22 Feb — 22 May 2017 at Museo Nacional Centro de Arte Reina Sofía in Madrid, Spain
Bruce Conner (1933, McPherson, Kansas - 2008, San Francisco) is one of the most pre-eminent American artists from the second half of the twentieth century. This exhibition, the first to present his work in Spain, brings together more than 250 works which span his fifty-year career.
Conner’s work emerged from the California art scene and addressed wide-ranging questions concerning American society in the post-war era: from the burgeoning consumer culture to the dread of nuclear apocalypse. In his work he cultivated alternate mediums - now the hallmarks of 21st-century art - adopting different techniques and often creating hybrid pieces midway between painting and sculpture, film and performance, drawing and printing.
Early on in his career, he stood out as one of the first artists to make installations with found materials, while his relief and free-standing sculptures, for instance Child (1959) and Looking Glass (1964), received critical acclaim at the time for their masterful compositions and markedly sombre nature. Furthermore, he was one of the pioneers of avant-garde film-making, redefining the notion of film by including footage from highly diverse sources – from the countdown leaders of early films in the medium, to movie trailers and training films and newsreels – to which he added his own 16 mm footage. He also developed a quick-cut editing method which distinguished his work, along with his pop soundtracks, for example in the pieces Cosmic Ray (1961) and Breakaway (1966), regarded as forerunners of the music video.

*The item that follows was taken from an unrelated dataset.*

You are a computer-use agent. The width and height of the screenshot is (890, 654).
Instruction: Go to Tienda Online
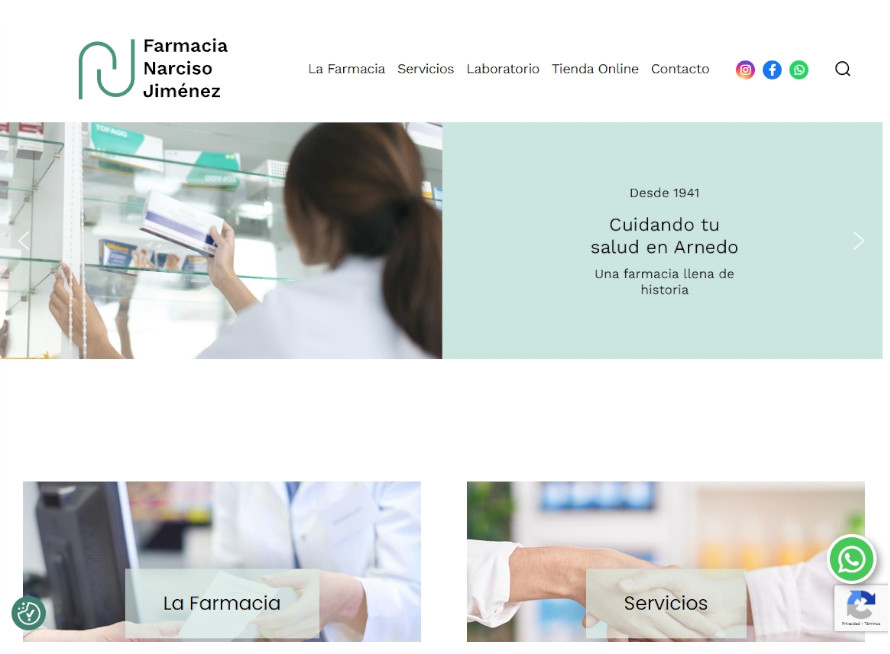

Much like his installations, Conner’s films deal with unsettling themes that still ring true today. He frequently adopted an incisive political stance and addressed problems such as violence in American culture, the objectification of the female body and the nuclear holocaust. By virtue of his structural innovations and daring subject matter, films such as A Movie (1958), Report (1963-1967) and Crossroads (1976) have become landmarks of experimental American cinema.